Exercise brief: Each record below gets repeated exactly, and pictures stay out of the copy.
+++ Given information +++
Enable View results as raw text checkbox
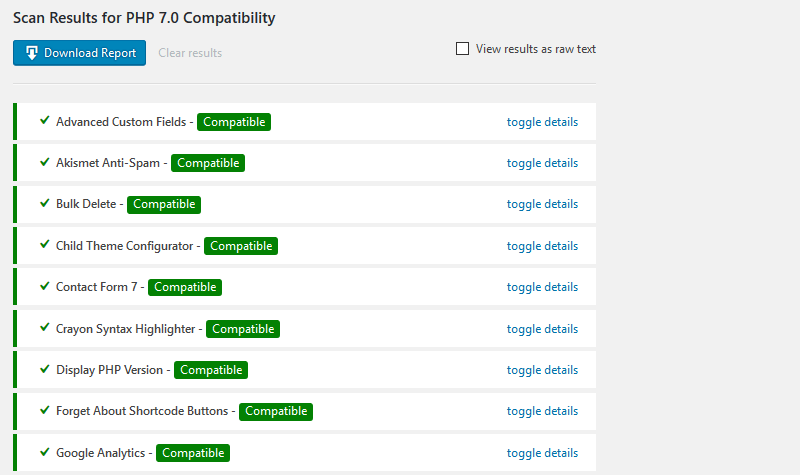Viewport: 800px width, 475px height. click(462, 48)
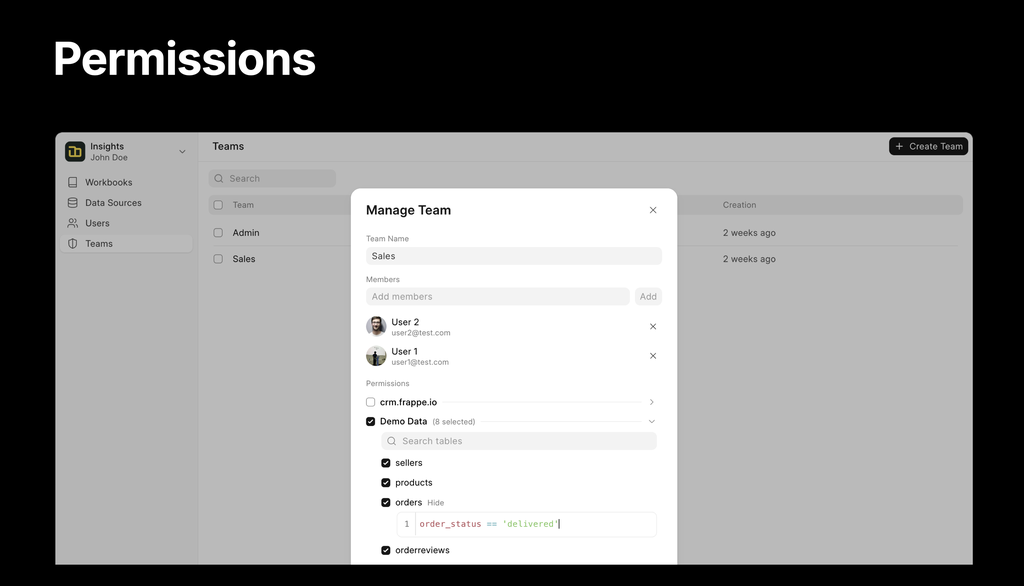Toggle the orders table checkbox
1024x586 pixels.
pyautogui.click(x=386, y=503)
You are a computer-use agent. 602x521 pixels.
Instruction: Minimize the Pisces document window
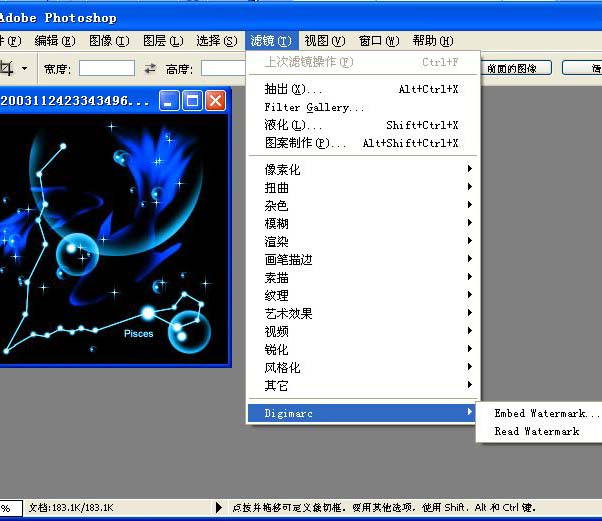[x=170, y=100]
+++
Task result:
Enable View results as raw text checkbox
Viewport: 800px width, 475px height. click(462, 48)
Toggle the orders table checkbox
1024x586 pixels.
pyautogui.click(x=386, y=503)
You are a computer-use agent. 602x521 pixels.
Instruction: Minimize the Pisces document window
[x=170, y=100]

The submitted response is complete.